───── Supplied entries

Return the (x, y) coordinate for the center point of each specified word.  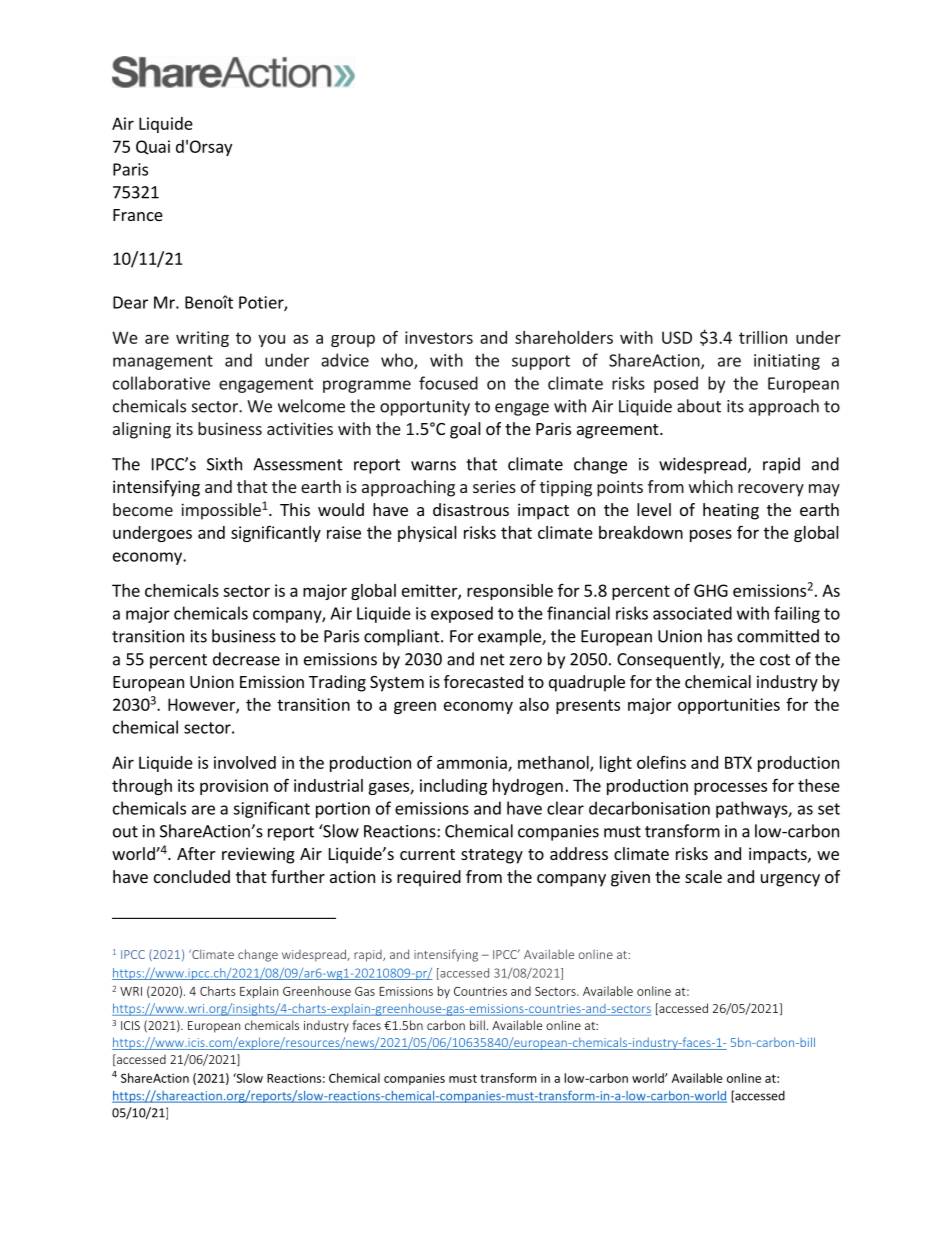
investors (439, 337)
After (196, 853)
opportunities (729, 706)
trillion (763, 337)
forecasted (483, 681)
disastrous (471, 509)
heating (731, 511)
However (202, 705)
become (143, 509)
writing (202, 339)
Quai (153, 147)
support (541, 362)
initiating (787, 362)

──────────
───── Supplied entries

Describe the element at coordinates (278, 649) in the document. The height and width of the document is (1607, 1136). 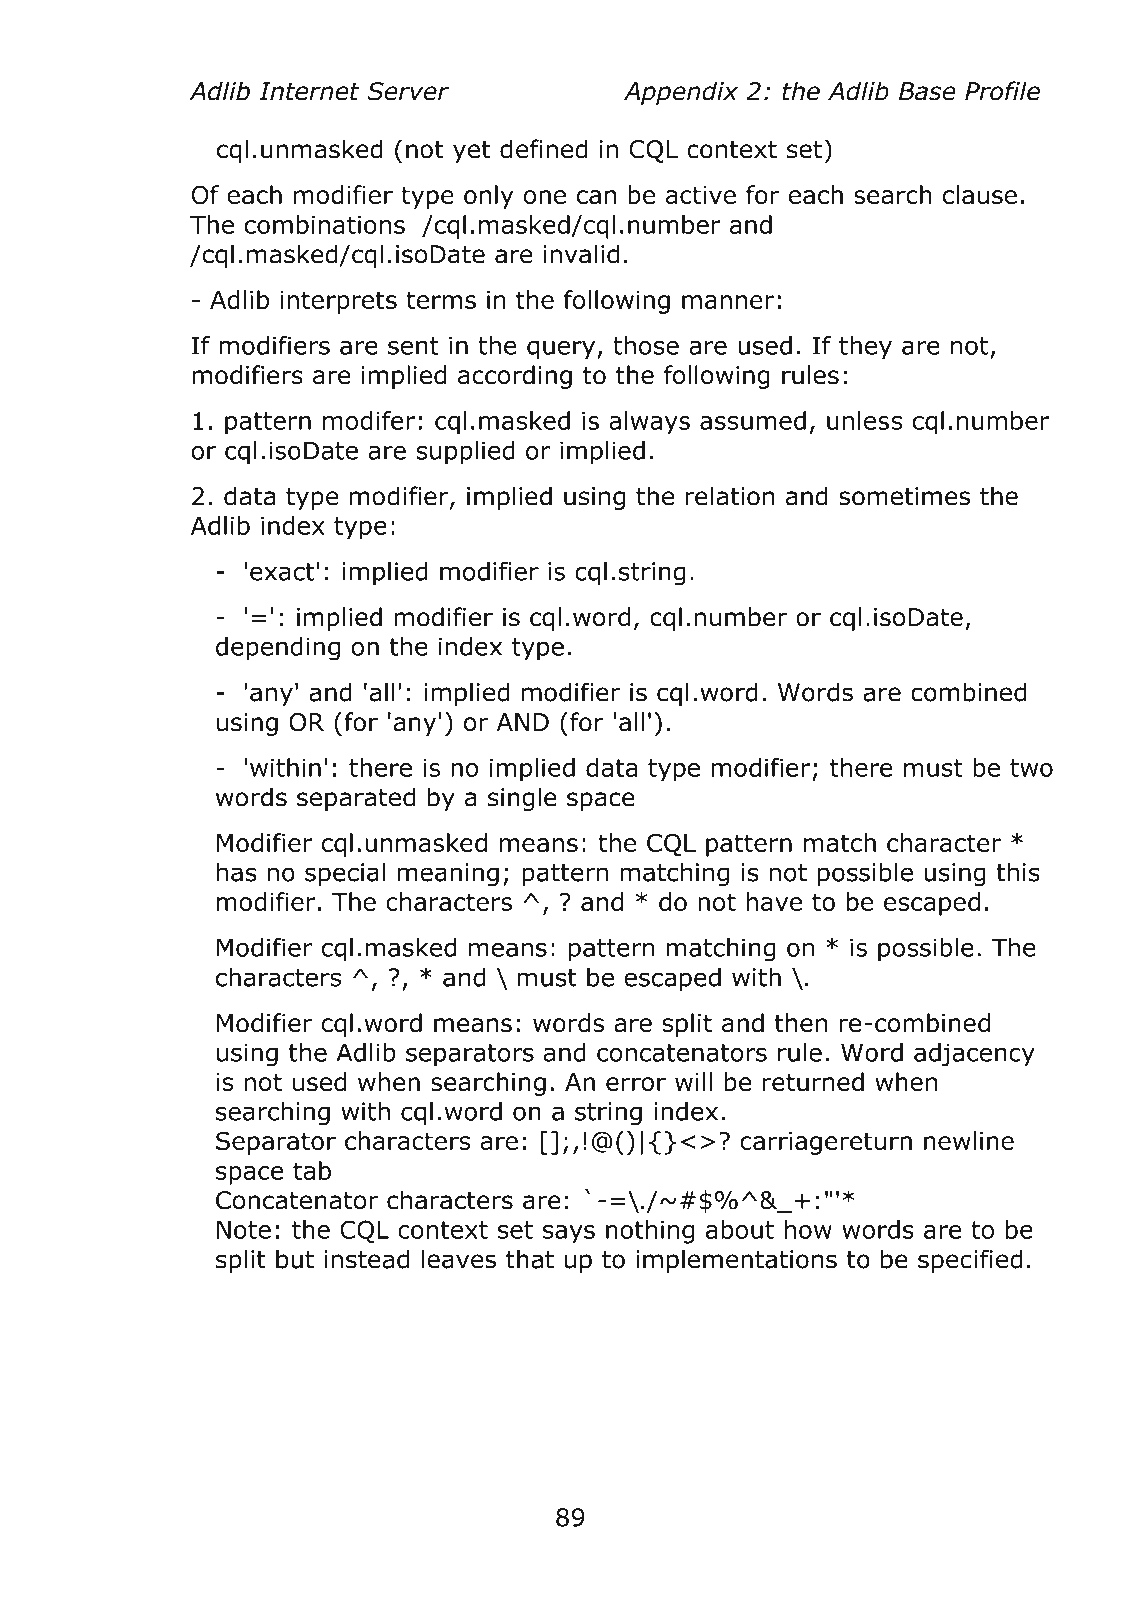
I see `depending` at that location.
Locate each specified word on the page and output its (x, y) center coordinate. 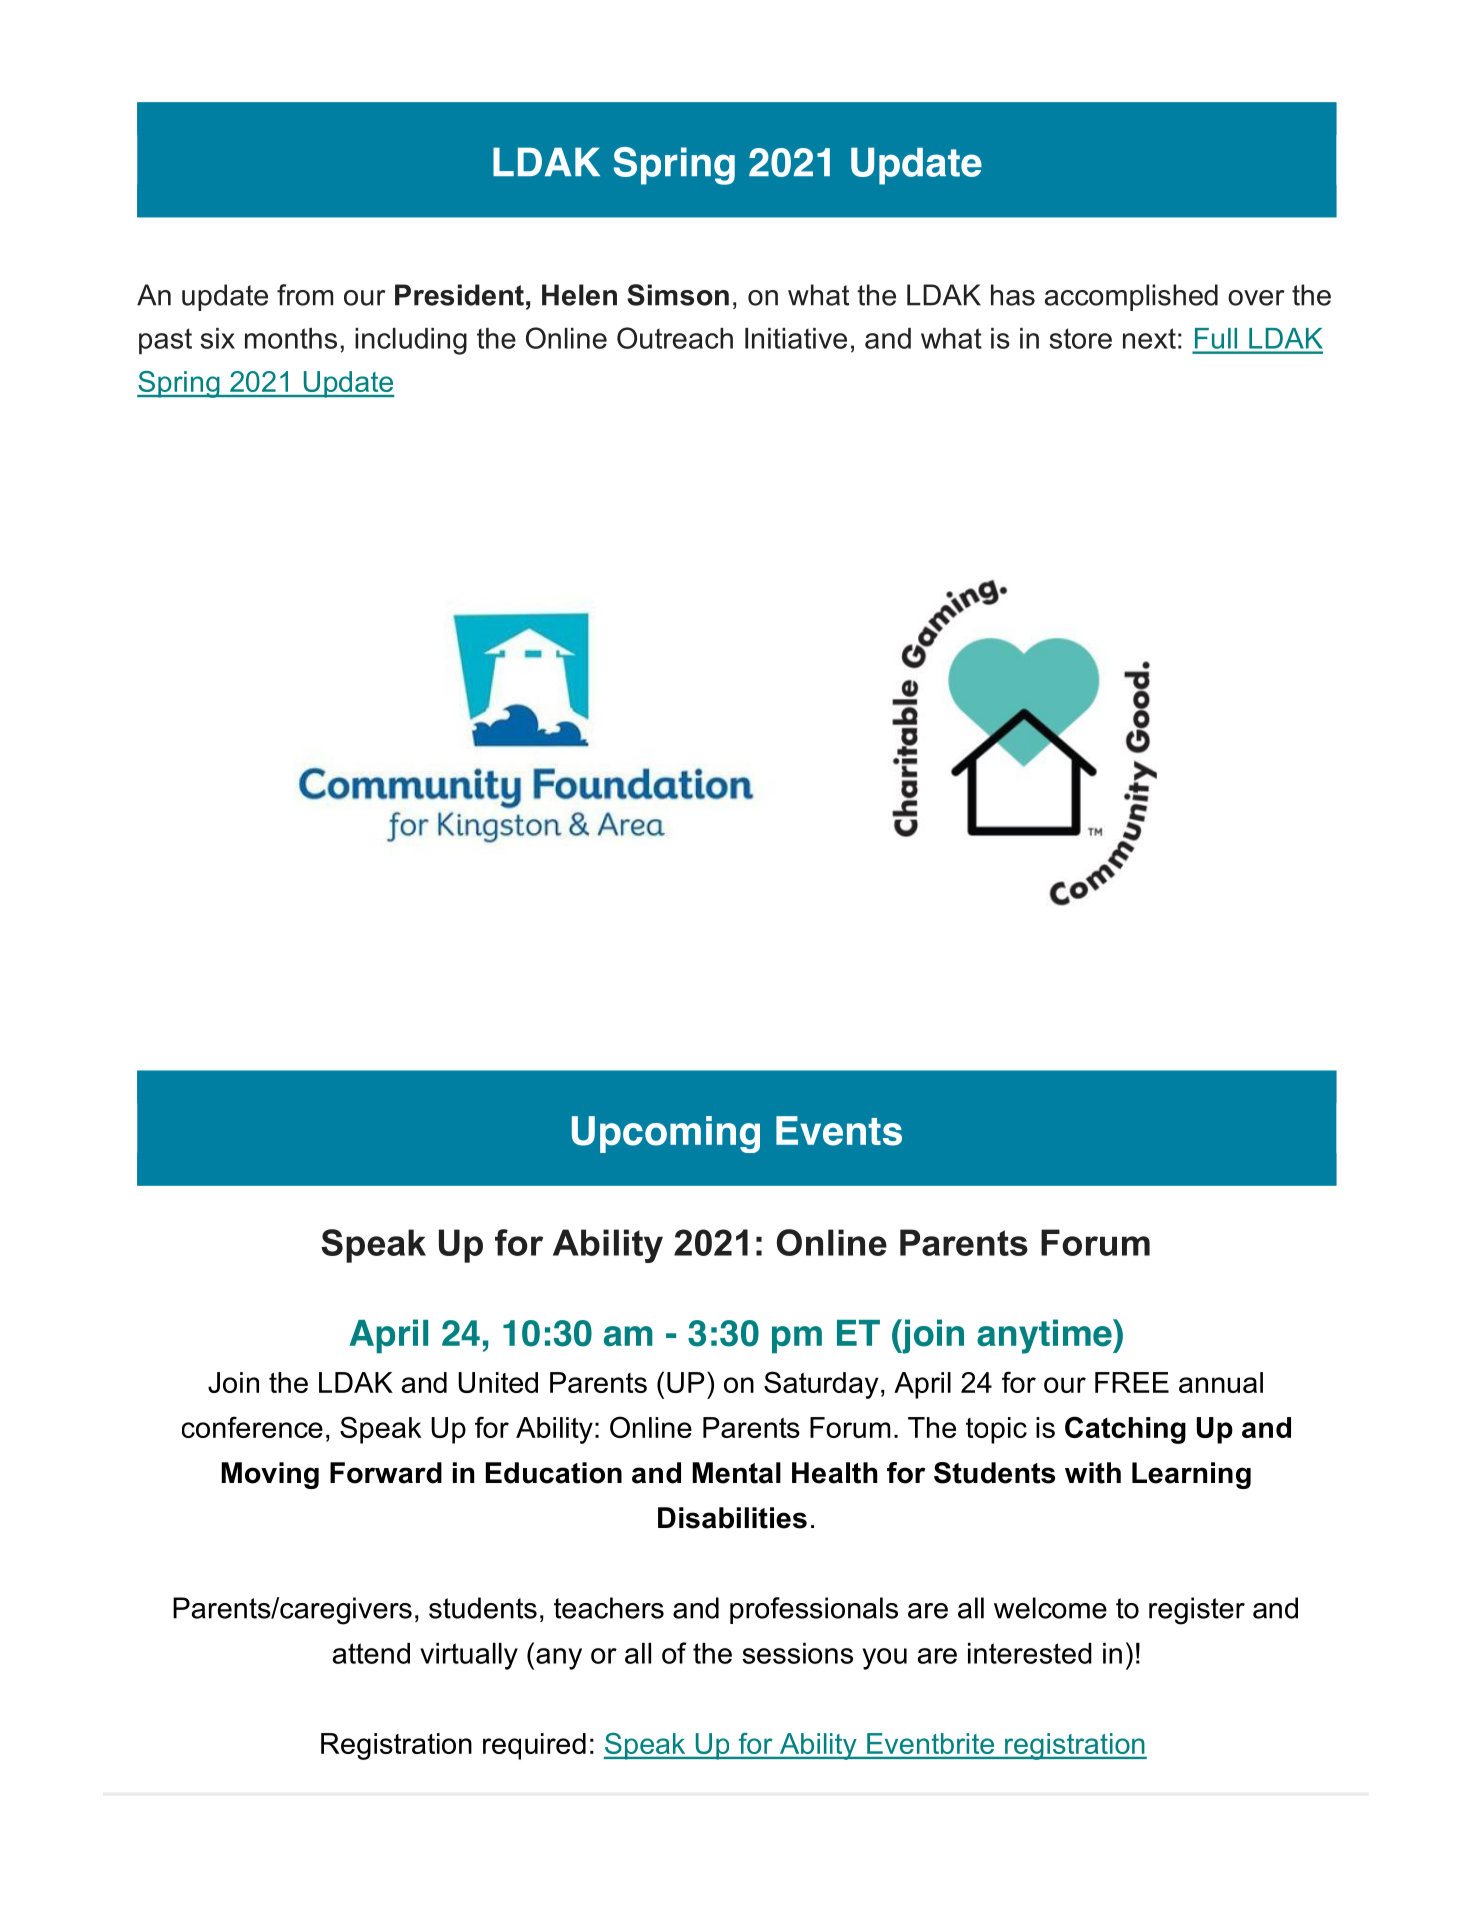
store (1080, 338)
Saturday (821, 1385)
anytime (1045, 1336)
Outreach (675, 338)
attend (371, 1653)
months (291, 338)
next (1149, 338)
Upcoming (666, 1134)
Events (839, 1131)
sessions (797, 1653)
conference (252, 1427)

──────────
───── Supplied entries

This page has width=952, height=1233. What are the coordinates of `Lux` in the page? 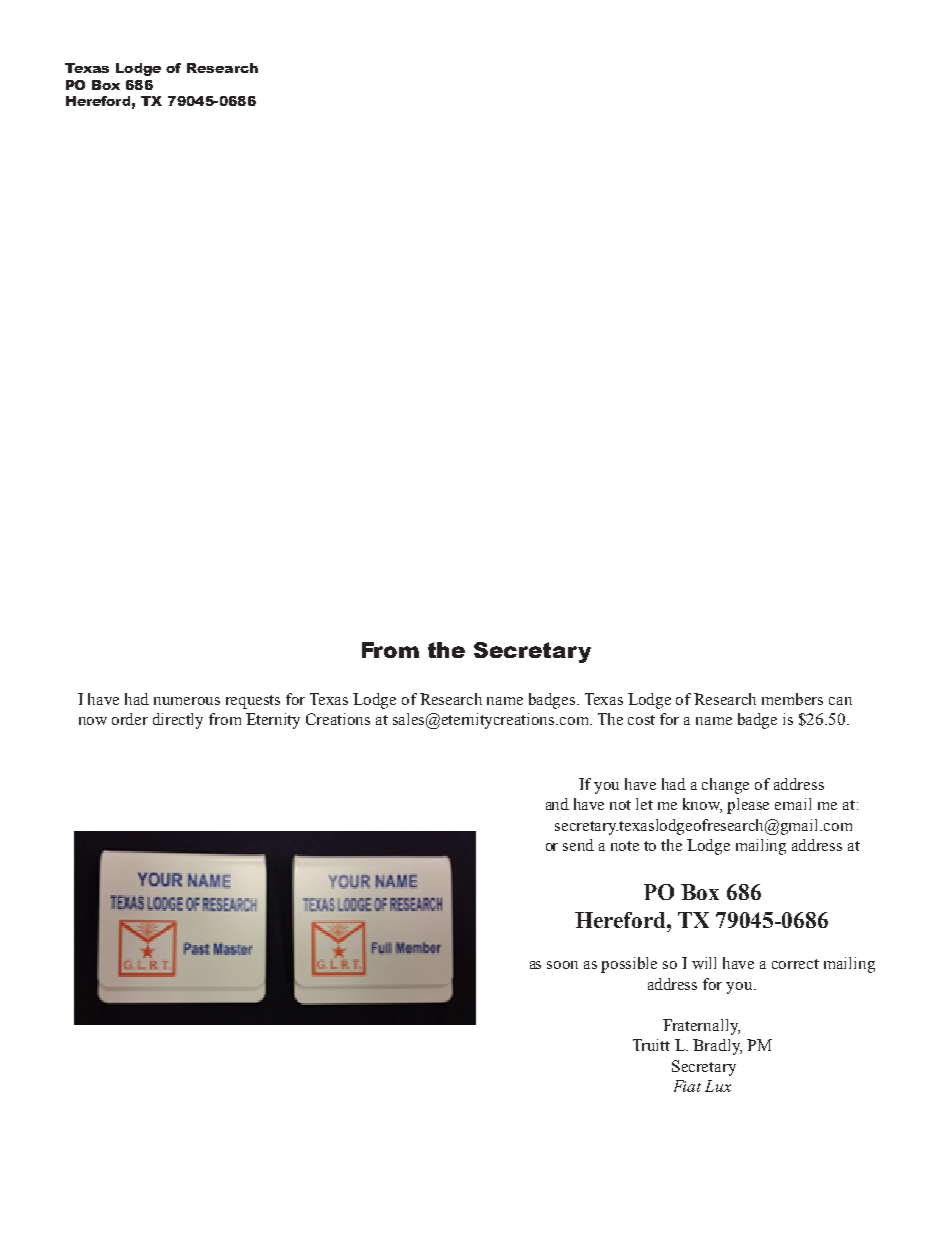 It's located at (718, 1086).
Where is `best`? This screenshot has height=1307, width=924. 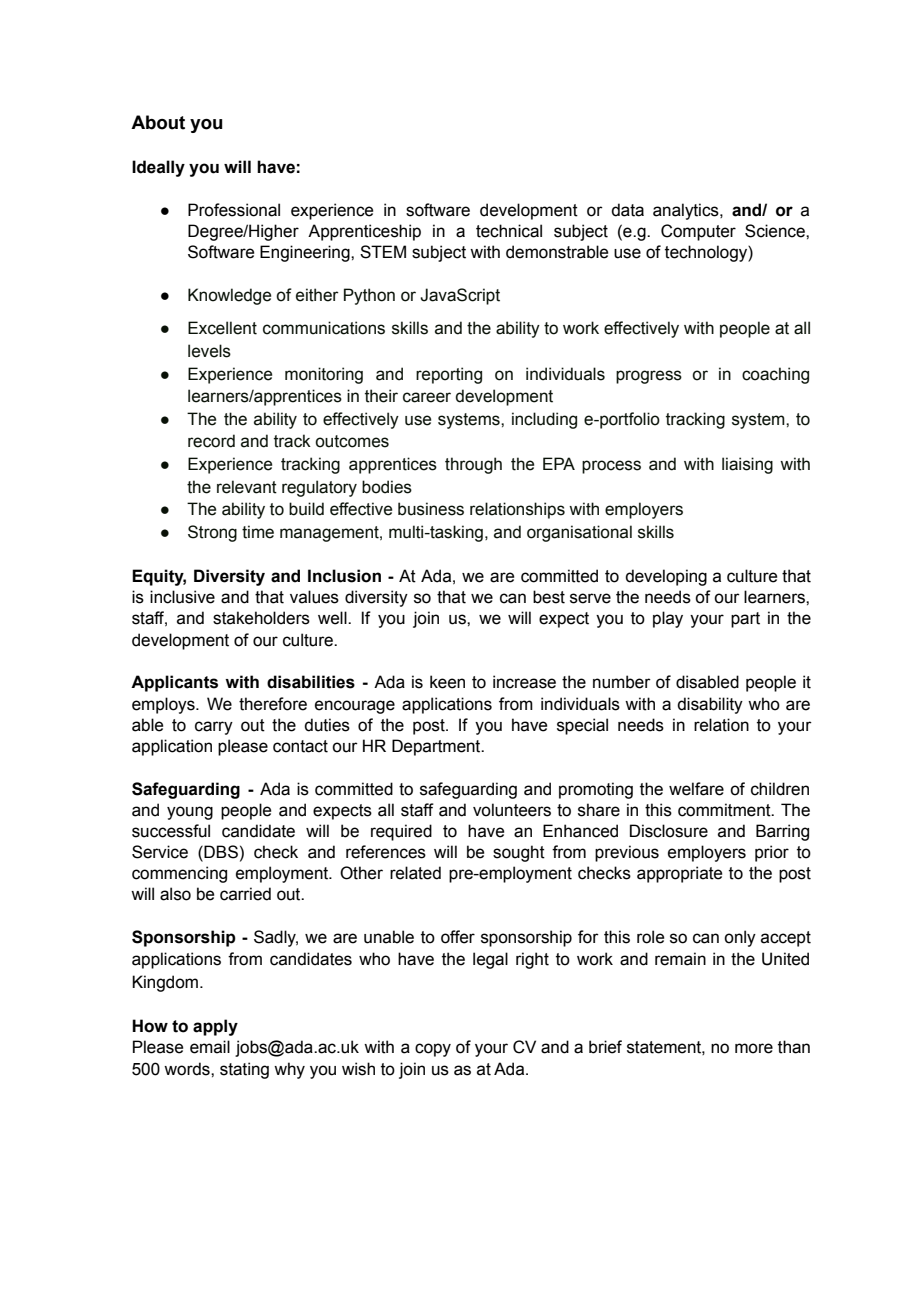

──────────

== What you should do ==
Copy the lines starting at the one containing "Return the (x, y)" and ending at the one containing "initiating (787, 362)", with "opportunities" changed to "prospects" and nothing else altered. Leave the pictures out.

== Answer for this exercise ==
Return the (x, y) coordinate for the center point of each specified word.  
investors (439, 337)
After (196, 853)
prospects (729, 706)
trillion (763, 337)
forecasted (483, 681)
disastrous (471, 509)
heating (731, 511)
However (202, 705)
become (143, 509)
writing (202, 339)
Quai (153, 147)
support (541, 362)
initiating (787, 362)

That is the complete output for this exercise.